About this task: Give back the material word for word, every line included.

Exercise data:
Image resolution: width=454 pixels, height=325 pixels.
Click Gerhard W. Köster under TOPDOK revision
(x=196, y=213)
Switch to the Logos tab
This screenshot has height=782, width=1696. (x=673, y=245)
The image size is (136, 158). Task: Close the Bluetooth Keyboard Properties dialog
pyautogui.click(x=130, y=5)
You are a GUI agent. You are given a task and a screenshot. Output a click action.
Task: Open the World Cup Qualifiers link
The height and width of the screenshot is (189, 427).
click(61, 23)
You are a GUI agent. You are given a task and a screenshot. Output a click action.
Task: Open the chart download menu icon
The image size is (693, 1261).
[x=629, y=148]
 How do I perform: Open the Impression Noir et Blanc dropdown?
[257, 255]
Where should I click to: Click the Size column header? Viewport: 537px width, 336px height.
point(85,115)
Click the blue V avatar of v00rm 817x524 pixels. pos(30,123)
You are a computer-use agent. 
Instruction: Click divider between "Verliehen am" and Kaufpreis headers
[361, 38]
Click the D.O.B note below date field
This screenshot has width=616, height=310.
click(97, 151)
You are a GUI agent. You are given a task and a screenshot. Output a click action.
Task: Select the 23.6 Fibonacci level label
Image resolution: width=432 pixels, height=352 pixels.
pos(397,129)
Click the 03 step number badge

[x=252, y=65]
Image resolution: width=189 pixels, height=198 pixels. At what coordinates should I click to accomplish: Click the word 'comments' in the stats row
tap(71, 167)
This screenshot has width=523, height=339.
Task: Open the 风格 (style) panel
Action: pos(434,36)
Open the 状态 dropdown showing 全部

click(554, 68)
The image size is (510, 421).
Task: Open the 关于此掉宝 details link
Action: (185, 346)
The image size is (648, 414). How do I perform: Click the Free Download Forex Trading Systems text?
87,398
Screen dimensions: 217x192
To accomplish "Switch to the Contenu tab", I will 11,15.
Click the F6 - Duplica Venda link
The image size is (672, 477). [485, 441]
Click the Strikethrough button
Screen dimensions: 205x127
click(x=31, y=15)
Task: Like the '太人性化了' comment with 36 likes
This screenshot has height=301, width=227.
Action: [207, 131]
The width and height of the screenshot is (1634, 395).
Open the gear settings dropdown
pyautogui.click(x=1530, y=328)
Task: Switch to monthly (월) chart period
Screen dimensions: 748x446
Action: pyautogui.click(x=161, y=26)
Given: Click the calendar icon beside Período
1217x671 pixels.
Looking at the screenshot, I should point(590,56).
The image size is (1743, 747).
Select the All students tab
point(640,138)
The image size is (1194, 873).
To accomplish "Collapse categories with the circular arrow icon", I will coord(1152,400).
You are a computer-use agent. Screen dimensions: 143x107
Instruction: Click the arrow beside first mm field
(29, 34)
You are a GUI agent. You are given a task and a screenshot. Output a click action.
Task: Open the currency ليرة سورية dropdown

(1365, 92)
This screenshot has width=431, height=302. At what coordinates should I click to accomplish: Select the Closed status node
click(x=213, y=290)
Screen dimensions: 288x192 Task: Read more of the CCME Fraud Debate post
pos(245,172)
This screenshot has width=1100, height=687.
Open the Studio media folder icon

Your response:
Image resolution: width=454 pixels, height=325 pixels.
Click Gerhard W. Köster under TOPDOK revision
(x=196, y=213)
Switch to the Logos tab
This screenshot has height=782, width=1696. (x=673, y=245)
The image size is (136, 158). Task: Close the Bluetooth Keyboard Properties dialog
pyautogui.click(x=130, y=5)
You are a GUI agent. You are given a task and a screenshot. Output a click action.
Task: Open the World Cup Qualifiers link
The height and width of the screenshot is (189, 427).
click(61, 23)
You are a GUI agent. You are given a task and a screenshot. Output a click action.
Task: Open the chart download menu icon
The image size is (693, 1261).
[x=629, y=148]
 How do I perform: Open the Impression Noir et Blanc dropdown?
[257, 255]
Where should I click to: Click the Size column header? Viewport: 537px width, 336px height.
point(85,115)
Click the blue V avatar of v00rm 817x524 pixels. pos(30,123)
You are a computer-use agent. 
Instruction: Click divider between "Verliehen am" and Kaufpreis headers
[361, 38]
Click the D.O.B note below date field
This screenshot has width=616, height=310.
click(97, 151)
You are a GUI agent. You are given a task and a screenshot. Output a click action.
Task: Select the 23.6 Fibonacci level label
Image resolution: width=432 pixels, height=352 pixels.
pos(397,129)
Click the 03 step number badge

[x=252, y=65]
Image resolution: width=189 pixels, height=198 pixels. At what coordinates should I click to accomplish: Click the word 'comments' in the stats row
tap(71, 167)
This screenshot has width=523, height=339.
Task: Open the 风格 (style) panel
Action: pos(434,36)
Open the 状态 dropdown showing 全部

click(554, 68)
The image size is (510, 421).
Task: Open the 关于此掉宝 details link
Action: (185, 346)
The image size is (648, 414). How do I perform: Click the Free Download Forex Trading Systems text?
87,398
Screen dimensions: 217x192
To accomplish "Switch to the Contenu tab", I will 11,15.
Click the F6 - Duplica Venda link
The image size is (672, 477). [485, 441]
Click the Strikethrough button
Screen dimensions: 205x127
click(x=31, y=15)
Task: Like the '太人性化了' comment with 36 likes
This screenshot has height=301, width=227.
Action: [207, 131]
The width and height of the screenshot is (1634, 395).
Open the gear settings dropdown
pyautogui.click(x=1530, y=328)
Task: Switch to monthly (월) chart period
Screen dimensions: 748x446
Action: pyautogui.click(x=161, y=26)
Given: Click the calendar icon beside Período
1217x671 pixels.
Looking at the screenshot, I should point(590,56).
The image size is (1743, 747).
Select the All students tab
point(640,138)
The image size is (1194, 873).
To accomplish "Collapse categories with the circular arrow icon", I will coord(1152,400).
You are a computer-use agent. Screen dimensions: 143x107
Instruction: Click the arrow beside first mm field
(29, 34)
You are a GUI agent. You are given a task and a screenshot. Output a click action.
Task: Open the currency ليرة سورية dropdown

(1365, 92)
This screenshot has width=431, height=302. At what coordinates should I click to accomplish: Select the Closed status node
click(x=213, y=290)
Screen dimensions: 288x192 Task: Read more of the CCME Fraud Debate post
pos(245,172)
This screenshot has width=1100, height=687.
Open the Studio media folder icon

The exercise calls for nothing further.